ACTION ITEM >> Which lines run from the one containing "Task: Click the Back button" through the end of the data? Write them out exactly, with the pictures left out.

(DATA SHOWN)

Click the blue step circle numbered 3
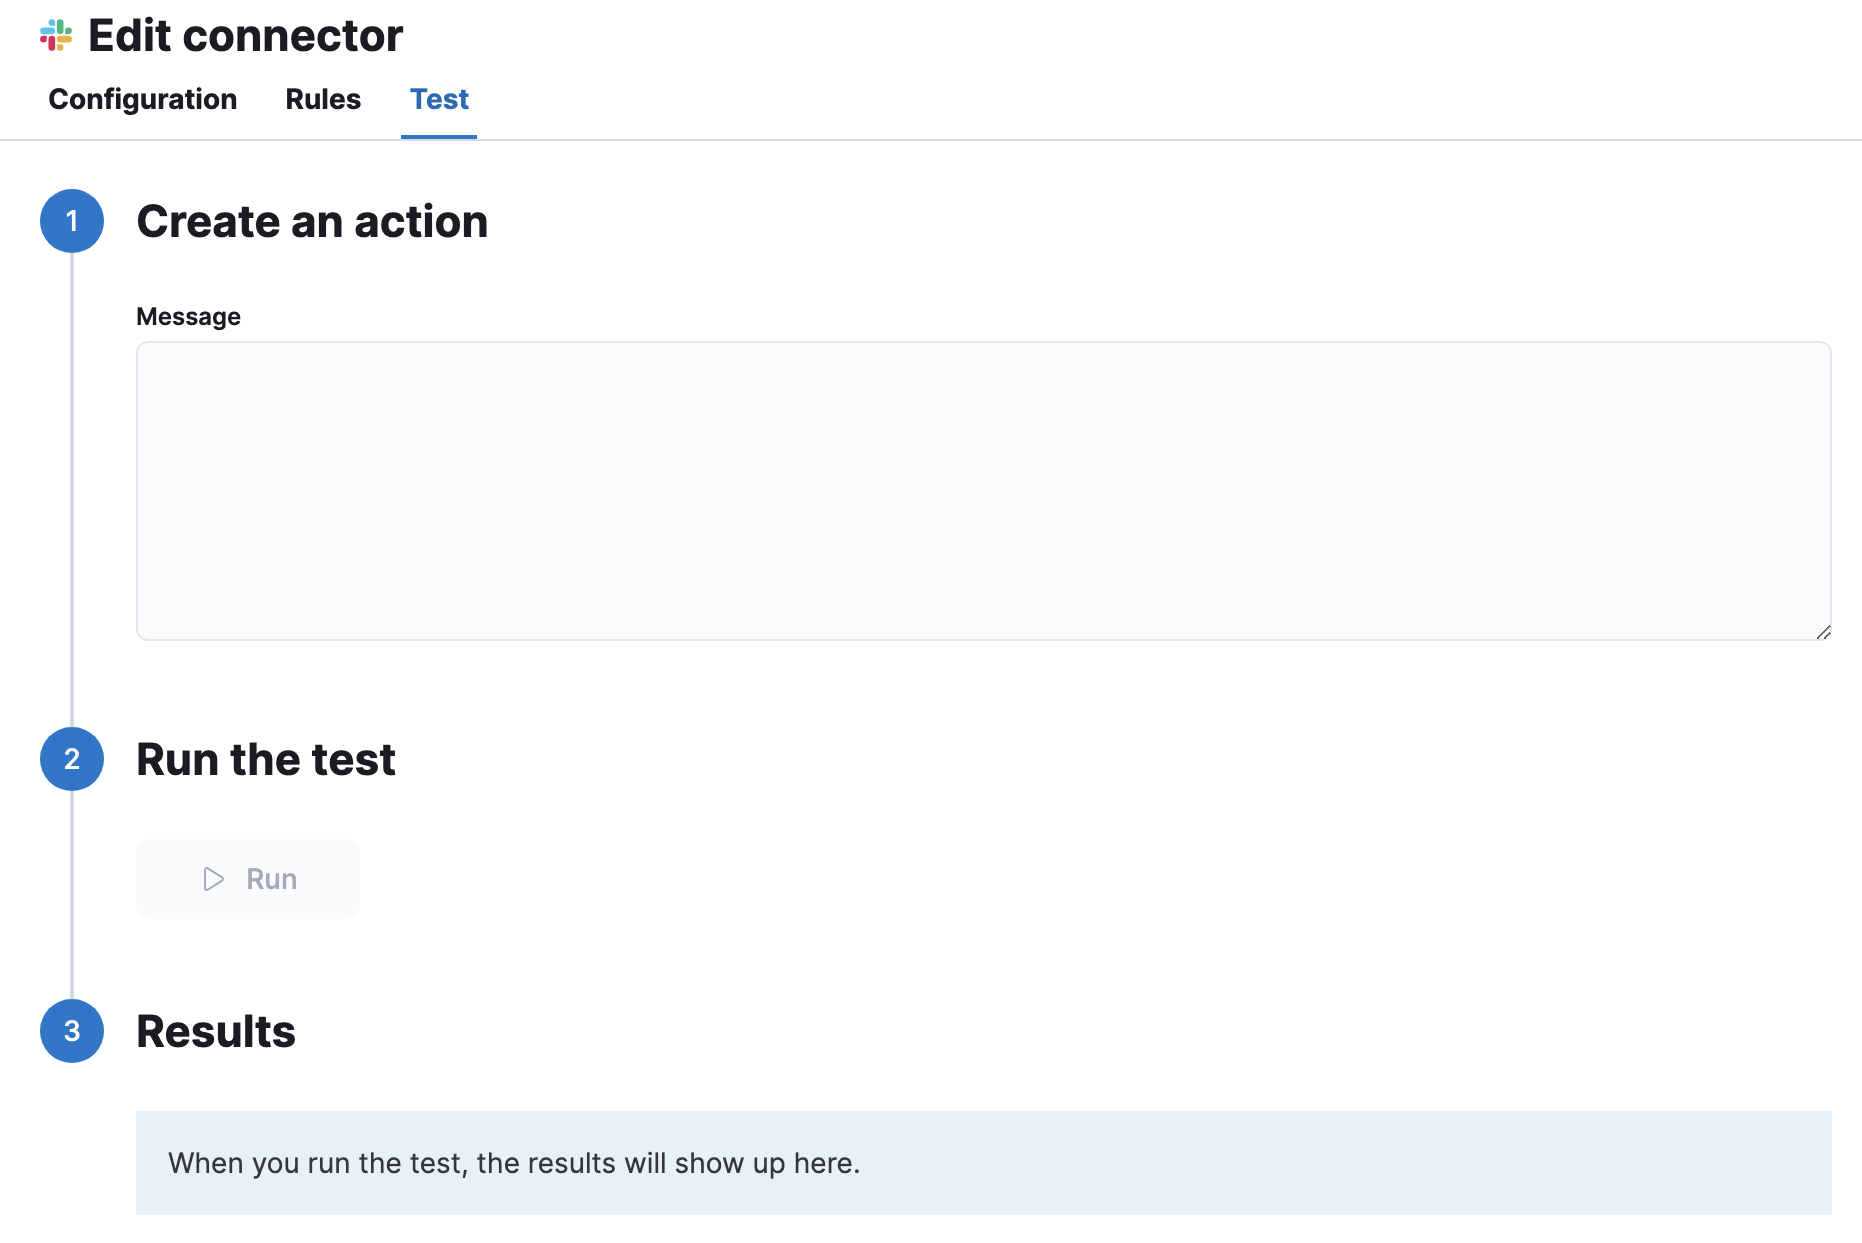Image resolution: width=1862 pixels, height=1243 pixels. pyautogui.click(x=71, y=1031)
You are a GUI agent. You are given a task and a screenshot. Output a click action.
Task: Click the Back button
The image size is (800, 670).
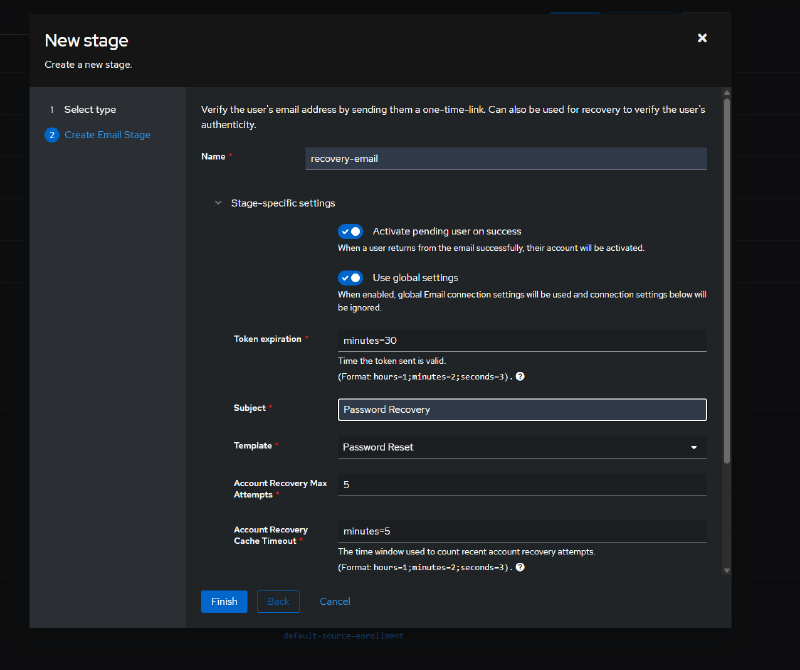[x=278, y=602]
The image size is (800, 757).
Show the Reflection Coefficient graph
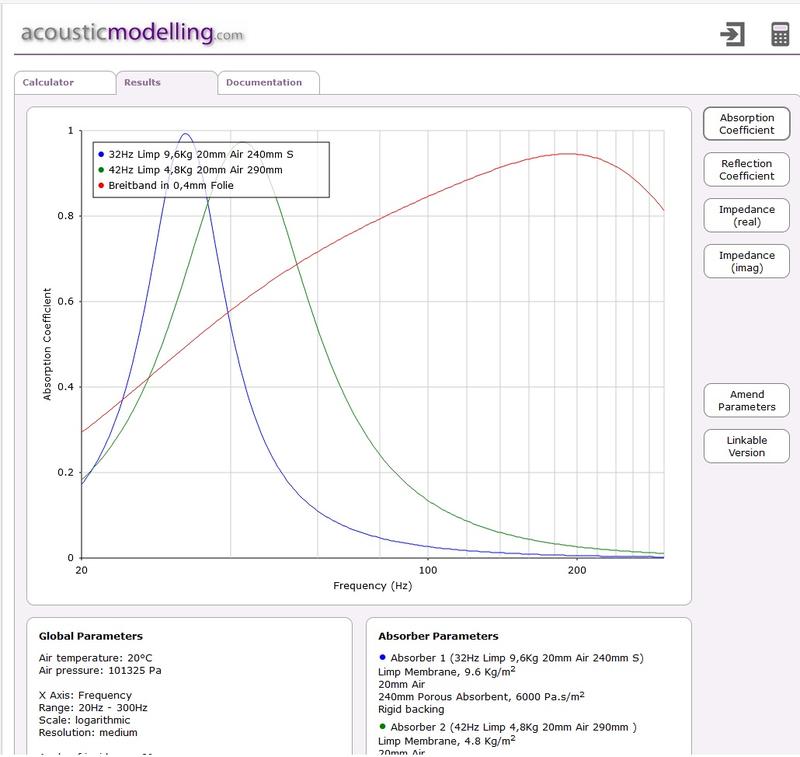pos(747,169)
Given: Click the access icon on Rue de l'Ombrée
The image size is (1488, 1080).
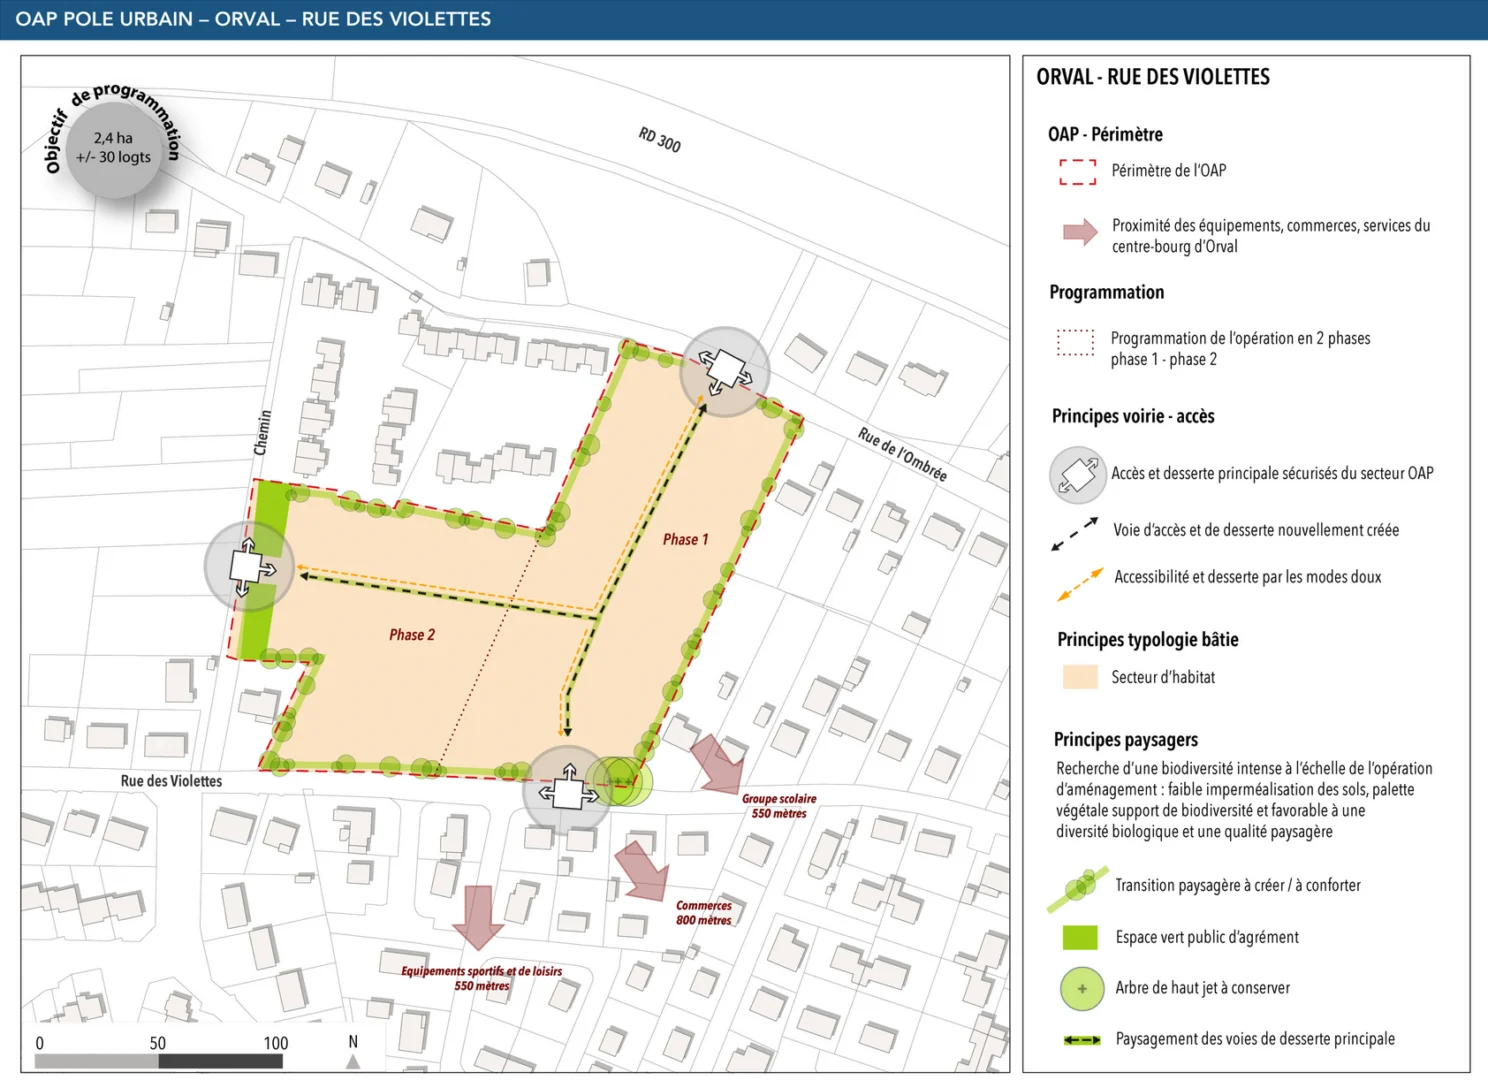Looking at the screenshot, I should (x=725, y=371).
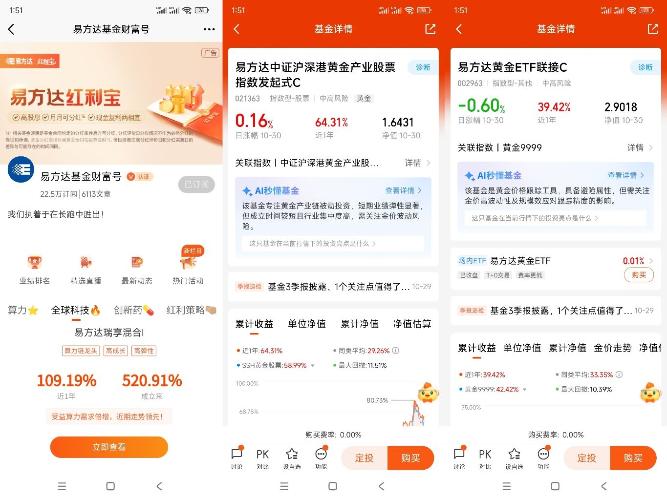Tap the 立即查看 orange button
The width and height of the screenshot is (667, 500).
click(109, 447)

(End DATA SHOWN)

RESULT FOR THIS EXERCISE >>
Task: Click the Back button
The image size is (800, 670).
[x=278, y=602]
The image size is (800, 757).
Show the Reflection Coefficient graph
pos(747,169)
Given: Click the access icon on Rue de l'Ombrée
The image size is (1488, 1080).
Looking at the screenshot, I should (x=725, y=371).
Tap the 立即查看 orange button
The width and height of the screenshot is (667, 500).
click(109, 447)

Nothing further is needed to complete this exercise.